M.H.: Apesar de ainda não ter bases suficientes para responder com certeza, penso que sim. Há conteúdos que nos parecem menos relevantes mas que acabamos por aplicar em coisas novas e relacionar com matéria antiga.
Mesmo que a licenciatura não nos prepare para todo o tipo de trabalho, somos estimulados de forma a trabalhar de forma mais natural e, acho que, isso será uma mais-valia no futuro.
M.: Consideras o teu curso difícil? Porquê?
C.V.: Todos os cursos podem ser difíceis se não nos aplicarmos e o conceito de difícil é um bocado relativo pois algumas pessoas têm mais aptidão para certas áreas que outras. Posso, no entanto, afirmar que é um curso exigente pois tem uma forte componente de raciocínio: mas se não tiveres uma mente preguiçosa, não terás problema nenhum em ser bem-sucedido!
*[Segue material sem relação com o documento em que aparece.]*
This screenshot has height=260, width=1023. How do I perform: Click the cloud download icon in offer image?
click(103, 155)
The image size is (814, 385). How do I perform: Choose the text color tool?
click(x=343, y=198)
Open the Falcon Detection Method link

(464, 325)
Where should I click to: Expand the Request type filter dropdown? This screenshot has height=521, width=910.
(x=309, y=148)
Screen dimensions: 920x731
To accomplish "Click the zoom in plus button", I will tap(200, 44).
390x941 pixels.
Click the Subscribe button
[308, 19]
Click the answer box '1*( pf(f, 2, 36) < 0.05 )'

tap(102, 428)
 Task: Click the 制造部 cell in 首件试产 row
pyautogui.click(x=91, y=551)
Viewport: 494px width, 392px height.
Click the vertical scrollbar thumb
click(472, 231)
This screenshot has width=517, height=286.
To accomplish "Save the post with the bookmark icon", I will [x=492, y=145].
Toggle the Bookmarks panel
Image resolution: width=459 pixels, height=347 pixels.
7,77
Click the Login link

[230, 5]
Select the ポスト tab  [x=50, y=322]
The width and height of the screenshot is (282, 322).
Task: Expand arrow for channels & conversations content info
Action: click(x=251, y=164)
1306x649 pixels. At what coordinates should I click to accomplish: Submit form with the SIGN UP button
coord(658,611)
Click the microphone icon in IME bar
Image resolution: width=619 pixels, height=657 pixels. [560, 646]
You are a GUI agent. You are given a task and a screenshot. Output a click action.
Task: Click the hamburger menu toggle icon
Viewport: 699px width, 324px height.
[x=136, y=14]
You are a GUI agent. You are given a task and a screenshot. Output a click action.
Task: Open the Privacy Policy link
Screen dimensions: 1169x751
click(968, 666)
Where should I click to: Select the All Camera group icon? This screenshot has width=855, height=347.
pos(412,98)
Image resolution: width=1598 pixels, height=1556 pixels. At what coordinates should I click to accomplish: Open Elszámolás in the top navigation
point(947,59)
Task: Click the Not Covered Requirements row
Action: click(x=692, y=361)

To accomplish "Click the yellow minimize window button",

L.G.: Sim, é muito exigente. É extremamente teórico, o que faz com que seja necessário muito estudo, muita dedicação e ir às aulas é obrigatório. Requer um esforço psicológico imenso para superar as frustrações quando não alcançamos os resultados que gostaríamos ou, simplesmente, achamos que não vamos conseguir.
M.H.: Acho que qualquer curso tem as suas dificuldades pois, se estivesse na área de Letras, não me sairia bem! Acima de tudo, é preciso gostar de Matemática. Com a carga horária que temos e a quantidade de conteúdos por cadeira, é fácil desanimar se não soubermos exatamente aquilo que pretendemos fazer.
M.: Quais são as tuas expectativas no que toca à entrada no mercado de trabalho?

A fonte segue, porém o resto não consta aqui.